## WHAT THIS TASK INVOLVES
Present exactly, and only, the lines running from the line that contains "Given: Tap the" through the end of the entries below.

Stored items
---

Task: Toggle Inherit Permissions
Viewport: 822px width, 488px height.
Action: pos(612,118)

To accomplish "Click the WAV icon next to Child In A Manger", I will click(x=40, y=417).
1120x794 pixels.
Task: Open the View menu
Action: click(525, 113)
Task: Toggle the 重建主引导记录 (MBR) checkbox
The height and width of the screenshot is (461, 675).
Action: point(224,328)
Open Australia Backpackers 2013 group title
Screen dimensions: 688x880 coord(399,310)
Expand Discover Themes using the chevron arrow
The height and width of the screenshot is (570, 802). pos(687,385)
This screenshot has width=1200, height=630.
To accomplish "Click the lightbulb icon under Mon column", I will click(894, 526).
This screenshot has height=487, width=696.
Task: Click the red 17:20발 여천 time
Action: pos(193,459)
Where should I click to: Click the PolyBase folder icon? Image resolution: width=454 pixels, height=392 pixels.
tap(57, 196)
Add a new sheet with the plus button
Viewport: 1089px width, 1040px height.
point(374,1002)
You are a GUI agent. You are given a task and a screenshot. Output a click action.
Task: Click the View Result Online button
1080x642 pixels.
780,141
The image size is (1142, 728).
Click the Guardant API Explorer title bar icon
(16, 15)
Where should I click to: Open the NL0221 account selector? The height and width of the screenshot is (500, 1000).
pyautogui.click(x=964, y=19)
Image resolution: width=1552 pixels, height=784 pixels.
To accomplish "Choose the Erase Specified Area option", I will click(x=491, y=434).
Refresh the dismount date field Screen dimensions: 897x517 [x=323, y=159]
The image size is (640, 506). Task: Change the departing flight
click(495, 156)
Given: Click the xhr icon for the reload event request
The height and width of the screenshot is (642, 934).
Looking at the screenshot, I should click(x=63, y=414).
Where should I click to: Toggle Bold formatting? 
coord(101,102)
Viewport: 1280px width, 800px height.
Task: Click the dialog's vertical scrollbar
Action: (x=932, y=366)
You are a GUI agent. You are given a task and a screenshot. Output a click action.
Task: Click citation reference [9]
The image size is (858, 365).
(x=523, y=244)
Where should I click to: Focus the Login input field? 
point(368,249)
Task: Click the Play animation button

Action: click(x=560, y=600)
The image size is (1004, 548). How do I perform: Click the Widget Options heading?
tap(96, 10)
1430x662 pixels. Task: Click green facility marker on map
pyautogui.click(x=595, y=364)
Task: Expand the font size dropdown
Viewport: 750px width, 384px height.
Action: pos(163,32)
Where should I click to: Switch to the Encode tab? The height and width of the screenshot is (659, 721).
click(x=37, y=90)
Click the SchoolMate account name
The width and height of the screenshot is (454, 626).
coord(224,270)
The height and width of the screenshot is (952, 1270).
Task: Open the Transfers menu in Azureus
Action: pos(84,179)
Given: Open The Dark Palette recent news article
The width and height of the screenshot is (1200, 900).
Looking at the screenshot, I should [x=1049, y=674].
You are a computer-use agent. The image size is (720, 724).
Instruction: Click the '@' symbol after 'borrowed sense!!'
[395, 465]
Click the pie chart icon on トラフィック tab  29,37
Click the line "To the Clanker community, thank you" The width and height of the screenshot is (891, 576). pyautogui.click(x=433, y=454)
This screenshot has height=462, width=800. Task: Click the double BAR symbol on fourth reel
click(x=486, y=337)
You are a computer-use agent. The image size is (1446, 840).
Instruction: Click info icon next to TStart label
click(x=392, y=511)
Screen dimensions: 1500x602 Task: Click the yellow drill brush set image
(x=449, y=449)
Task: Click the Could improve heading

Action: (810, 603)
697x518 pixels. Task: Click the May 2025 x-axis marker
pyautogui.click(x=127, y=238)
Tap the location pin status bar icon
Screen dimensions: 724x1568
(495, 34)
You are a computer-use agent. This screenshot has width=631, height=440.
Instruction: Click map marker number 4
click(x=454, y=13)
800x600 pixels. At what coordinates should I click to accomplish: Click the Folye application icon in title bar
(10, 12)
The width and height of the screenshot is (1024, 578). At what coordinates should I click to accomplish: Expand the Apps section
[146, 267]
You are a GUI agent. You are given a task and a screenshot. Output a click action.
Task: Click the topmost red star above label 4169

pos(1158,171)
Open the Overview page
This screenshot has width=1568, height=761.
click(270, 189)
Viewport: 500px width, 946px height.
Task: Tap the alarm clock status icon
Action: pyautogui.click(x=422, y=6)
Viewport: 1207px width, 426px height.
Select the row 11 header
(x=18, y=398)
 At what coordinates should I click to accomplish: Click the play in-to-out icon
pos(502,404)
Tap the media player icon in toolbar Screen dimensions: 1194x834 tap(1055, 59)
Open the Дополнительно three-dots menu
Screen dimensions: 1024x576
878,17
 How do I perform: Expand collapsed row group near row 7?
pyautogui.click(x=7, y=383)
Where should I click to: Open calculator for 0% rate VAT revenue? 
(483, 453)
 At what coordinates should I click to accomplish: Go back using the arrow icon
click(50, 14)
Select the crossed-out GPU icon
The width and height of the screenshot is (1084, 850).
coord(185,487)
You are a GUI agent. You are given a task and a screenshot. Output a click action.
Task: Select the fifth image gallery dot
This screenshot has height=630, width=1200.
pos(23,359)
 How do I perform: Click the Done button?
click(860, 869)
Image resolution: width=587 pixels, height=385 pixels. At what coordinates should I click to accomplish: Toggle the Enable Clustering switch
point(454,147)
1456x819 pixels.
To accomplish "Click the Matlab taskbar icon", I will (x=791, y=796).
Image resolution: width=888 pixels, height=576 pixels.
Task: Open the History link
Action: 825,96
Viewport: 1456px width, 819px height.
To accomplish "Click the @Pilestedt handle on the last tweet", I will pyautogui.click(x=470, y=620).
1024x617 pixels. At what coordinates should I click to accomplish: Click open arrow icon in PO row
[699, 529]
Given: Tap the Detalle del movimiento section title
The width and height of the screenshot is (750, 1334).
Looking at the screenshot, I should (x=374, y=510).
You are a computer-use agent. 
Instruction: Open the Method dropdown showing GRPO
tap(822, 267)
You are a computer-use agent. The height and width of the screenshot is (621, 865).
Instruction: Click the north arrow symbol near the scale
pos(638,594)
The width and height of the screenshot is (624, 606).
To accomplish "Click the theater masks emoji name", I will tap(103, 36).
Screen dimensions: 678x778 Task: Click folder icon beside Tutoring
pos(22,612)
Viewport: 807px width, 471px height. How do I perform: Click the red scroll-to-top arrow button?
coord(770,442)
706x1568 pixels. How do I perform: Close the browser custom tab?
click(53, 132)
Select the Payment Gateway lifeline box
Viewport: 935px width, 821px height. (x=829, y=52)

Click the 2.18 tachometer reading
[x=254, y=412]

---

## OUTPUT FOR THIS TASK
Given: Tap the Detalle del movimiento section title
The width and height of the screenshot is (750, 1334).
Looking at the screenshot, I should (x=374, y=510).
You are a computer-use agent. 
Instruction: Open the Method dropdown showing GRPO
tap(822, 267)
You are a computer-use agent. The height and width of the screenshot is (621, 865).
Instruction: Click the north arrow symbol near the scale
pos(638,594)
The width and height of the screenshot is (624, 606).
To accomplish "Click the theater masks emoji name", I will tap(103, 36).
Screen dimensions: 678x778 Task: Click folder icon beside Tutoring
pos(22,612)
Viewport: 807px width, 471px height. How do I perform: Click the red scroll-to-top arrow button?
coord(770,442)
706x1568 pixels. How do I perform: Close the browser custom tab?
click(53, 132)
Select the Payment Gateway lifeline box
Viewport: 935px width, 821px height. (x=829, y=52)

Click the 2.18 tachometer reading
[x=254, y=412]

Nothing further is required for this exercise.